#### Stored records:
+++++

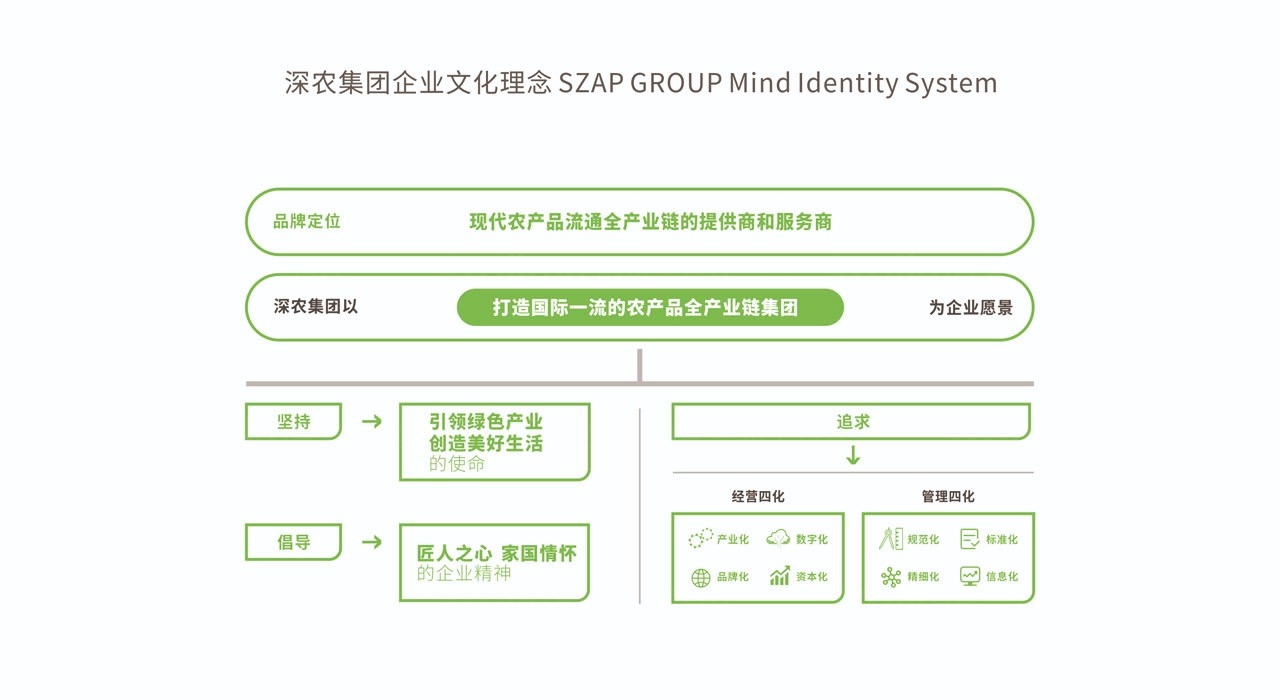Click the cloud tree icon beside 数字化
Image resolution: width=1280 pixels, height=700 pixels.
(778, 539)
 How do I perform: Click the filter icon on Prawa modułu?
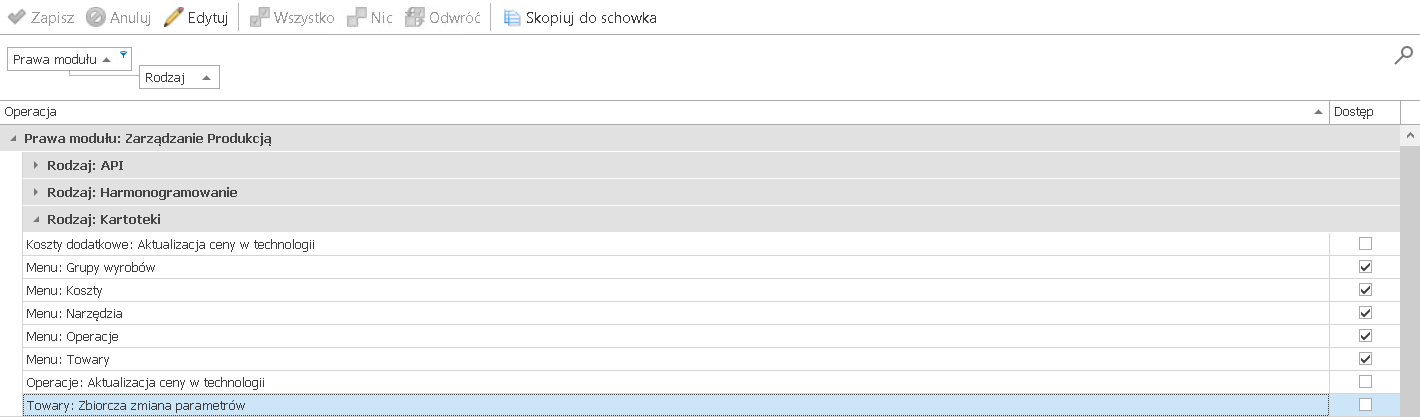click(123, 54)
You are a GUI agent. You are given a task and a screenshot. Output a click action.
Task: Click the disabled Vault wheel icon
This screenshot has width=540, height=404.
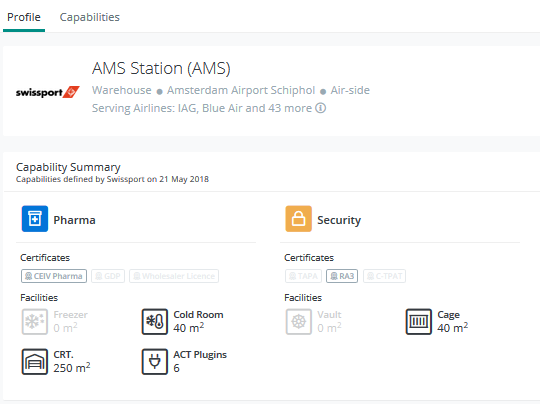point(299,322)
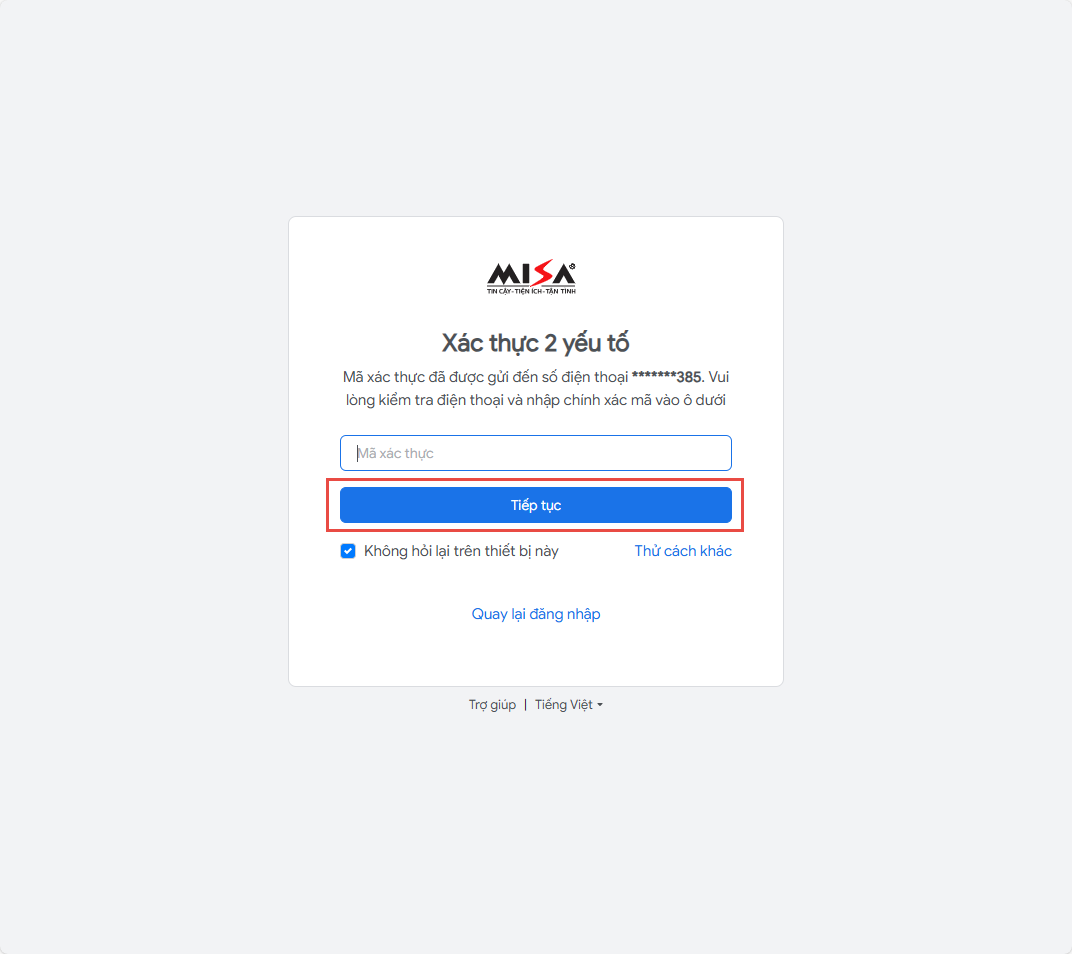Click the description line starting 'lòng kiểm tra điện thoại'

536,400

+++++

#### TASK GOAL:
From the line containing "Task: Click the disabled Vault wheel icon" down to the last line of the entries above, retype each line exactly as it stands, but skip the pictures.

#### SOLVED PROBLEM:
Task: Click the disabled Vault wheel icon
This screenshot has width=540, height=404.
point(299,322)
Click the description line starting 'lòng kiểm tra điện thoại'

536,400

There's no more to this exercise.